Anualmente, as universidades brasileiras fazem um levantamento das vagas disponíveis para o programa e informam ao Ministério da Educação (MEC) — não são aceitas vagas para cursos noturnos e para os que ainda não foram reconhecidos. A partir daí, o MEC encaminha a quantidade de vagas disponíveis às embaixadas brasileiras dos países conveniados. As embaixadas, então, recebem as inscrições dos candidatos e o MEC se encarrega de selecionar os alunos, que devem possuir condições financeiras de se manter no país.
Hoje, 42 estrangeiros estudam na Ufes pelo PEC-G. De acordo com o diretor do Departamento de Apoio Acadêmico ao Estudante (DAAE), Mário Cláudio Simões, a maioria é proveniente de países africanos de língua portuguesa.

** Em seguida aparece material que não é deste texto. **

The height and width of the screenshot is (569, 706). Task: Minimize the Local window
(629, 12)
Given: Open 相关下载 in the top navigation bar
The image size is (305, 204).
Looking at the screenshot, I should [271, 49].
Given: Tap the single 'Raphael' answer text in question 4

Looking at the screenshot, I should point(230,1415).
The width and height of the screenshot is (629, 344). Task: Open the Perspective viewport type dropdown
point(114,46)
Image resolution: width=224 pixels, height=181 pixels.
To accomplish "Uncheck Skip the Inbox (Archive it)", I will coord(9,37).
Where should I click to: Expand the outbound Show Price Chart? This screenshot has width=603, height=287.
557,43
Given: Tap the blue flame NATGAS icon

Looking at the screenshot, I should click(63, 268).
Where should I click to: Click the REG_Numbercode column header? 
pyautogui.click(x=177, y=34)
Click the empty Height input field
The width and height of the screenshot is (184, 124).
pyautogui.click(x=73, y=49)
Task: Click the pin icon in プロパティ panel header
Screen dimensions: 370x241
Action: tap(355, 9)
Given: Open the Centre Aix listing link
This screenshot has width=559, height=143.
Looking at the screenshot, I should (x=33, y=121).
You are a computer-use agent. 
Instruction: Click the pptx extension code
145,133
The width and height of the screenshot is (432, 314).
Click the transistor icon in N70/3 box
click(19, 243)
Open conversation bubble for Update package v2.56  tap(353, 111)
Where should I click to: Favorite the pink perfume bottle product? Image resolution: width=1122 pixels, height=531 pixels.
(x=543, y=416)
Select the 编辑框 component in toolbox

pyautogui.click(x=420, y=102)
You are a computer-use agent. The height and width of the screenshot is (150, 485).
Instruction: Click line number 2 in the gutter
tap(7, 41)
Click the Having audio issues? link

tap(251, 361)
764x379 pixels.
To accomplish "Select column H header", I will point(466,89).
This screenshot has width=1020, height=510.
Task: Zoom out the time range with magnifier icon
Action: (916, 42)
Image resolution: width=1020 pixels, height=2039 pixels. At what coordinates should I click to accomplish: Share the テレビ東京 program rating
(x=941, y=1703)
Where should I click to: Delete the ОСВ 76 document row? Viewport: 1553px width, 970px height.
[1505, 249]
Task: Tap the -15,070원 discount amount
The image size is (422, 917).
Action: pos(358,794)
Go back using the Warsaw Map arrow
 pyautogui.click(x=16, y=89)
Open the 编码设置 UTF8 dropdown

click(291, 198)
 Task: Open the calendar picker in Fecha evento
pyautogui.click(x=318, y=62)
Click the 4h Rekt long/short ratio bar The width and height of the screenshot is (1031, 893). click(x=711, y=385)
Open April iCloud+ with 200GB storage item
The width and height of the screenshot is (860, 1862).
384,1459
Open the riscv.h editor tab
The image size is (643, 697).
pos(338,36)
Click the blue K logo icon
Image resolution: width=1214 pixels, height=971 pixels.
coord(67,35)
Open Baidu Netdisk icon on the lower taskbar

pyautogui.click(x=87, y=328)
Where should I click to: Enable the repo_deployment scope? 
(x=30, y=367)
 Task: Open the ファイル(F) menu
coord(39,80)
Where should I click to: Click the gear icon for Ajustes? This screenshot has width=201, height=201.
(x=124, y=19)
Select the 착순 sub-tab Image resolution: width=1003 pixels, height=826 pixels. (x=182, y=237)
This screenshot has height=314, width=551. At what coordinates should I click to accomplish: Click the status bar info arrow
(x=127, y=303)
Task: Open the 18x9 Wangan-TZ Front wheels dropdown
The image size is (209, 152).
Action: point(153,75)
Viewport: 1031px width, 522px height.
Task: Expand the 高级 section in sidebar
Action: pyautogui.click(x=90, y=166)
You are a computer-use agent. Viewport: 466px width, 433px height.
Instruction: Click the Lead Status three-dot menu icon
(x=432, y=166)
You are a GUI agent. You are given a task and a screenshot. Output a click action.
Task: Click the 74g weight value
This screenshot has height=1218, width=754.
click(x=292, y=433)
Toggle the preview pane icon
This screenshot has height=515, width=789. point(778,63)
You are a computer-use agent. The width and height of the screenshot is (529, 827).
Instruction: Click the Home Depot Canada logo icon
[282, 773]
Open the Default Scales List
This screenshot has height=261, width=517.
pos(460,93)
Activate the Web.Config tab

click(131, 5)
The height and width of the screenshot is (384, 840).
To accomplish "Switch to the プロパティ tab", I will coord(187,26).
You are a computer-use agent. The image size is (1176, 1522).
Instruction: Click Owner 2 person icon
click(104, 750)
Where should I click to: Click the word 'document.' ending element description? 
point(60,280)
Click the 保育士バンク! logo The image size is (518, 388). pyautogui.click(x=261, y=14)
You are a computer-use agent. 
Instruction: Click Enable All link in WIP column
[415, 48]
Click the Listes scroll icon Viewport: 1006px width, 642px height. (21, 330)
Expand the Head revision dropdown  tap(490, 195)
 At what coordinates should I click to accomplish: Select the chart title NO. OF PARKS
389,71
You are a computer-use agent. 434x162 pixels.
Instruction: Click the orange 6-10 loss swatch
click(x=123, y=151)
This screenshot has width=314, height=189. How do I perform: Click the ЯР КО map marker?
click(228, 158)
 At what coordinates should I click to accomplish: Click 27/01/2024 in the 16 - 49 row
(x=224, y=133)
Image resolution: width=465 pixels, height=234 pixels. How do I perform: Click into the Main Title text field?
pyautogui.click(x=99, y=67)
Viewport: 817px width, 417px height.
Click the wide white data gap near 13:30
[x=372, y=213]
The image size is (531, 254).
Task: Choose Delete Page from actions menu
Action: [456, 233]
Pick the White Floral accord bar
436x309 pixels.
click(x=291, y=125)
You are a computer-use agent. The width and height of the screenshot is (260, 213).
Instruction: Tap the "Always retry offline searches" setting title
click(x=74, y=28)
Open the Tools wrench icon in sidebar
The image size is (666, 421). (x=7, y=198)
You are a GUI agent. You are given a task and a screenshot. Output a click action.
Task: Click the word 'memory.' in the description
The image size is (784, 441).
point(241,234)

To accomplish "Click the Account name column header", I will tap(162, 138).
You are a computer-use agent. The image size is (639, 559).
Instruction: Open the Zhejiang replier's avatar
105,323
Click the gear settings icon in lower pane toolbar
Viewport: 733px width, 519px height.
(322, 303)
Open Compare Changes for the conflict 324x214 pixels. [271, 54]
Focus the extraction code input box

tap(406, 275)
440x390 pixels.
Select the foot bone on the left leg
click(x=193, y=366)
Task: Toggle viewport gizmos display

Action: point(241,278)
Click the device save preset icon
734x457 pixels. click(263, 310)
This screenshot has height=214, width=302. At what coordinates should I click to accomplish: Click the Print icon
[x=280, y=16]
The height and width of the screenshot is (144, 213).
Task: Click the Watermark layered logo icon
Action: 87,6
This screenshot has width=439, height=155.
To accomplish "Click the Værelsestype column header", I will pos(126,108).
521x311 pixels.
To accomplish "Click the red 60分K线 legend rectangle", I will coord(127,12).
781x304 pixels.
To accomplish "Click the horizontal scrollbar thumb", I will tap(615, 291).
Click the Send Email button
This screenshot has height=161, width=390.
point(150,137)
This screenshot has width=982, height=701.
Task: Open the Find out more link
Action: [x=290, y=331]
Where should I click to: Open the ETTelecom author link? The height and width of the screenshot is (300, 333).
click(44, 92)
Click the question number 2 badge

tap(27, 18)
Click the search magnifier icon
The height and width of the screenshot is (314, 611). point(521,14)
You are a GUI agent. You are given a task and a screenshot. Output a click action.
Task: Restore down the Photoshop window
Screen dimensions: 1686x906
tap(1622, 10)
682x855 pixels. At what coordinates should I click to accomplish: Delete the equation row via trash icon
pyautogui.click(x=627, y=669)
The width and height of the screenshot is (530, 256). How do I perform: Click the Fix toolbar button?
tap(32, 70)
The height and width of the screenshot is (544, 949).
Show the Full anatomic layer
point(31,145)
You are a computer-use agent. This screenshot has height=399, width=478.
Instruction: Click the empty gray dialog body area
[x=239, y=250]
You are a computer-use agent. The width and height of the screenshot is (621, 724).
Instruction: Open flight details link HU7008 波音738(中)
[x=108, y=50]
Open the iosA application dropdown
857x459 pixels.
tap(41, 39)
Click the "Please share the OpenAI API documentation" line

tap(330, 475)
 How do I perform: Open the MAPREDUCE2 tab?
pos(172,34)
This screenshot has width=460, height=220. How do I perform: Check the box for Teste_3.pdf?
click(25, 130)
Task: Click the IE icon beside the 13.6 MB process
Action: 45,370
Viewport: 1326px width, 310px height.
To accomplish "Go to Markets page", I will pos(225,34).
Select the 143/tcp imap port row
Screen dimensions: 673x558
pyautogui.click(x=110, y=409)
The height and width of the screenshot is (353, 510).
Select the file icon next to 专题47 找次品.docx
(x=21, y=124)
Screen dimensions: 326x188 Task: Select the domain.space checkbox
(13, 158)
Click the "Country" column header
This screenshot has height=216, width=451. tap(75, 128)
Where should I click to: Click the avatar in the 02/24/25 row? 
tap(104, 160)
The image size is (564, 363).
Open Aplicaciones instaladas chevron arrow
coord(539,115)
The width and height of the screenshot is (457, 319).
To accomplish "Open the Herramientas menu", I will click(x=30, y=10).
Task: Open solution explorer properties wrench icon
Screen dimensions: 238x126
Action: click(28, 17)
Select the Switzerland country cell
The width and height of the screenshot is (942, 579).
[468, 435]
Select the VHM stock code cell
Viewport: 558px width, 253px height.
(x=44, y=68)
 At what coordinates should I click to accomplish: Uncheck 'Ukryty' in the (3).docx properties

Acompanhamento dado pela Ufes não é suficiente
O professor Mário Cláudio disse que atualmente existe uma recepção geral logo na chegada desses estudantes à universidade. Citou igualmente que a Secretaria de Assuntos Comunitários (SAC) fornece um acompanhamento psicológico, embora não feito com muita freqüência. O professor admite que essas ações ainda não são suficientes: “no semestre passado, solicitamos à SAC que as reuniões ocorram mais vezes. Esse acompanhamento cultural é muito importante para a melhor adaptação dos estrangeiros”, enfatizou.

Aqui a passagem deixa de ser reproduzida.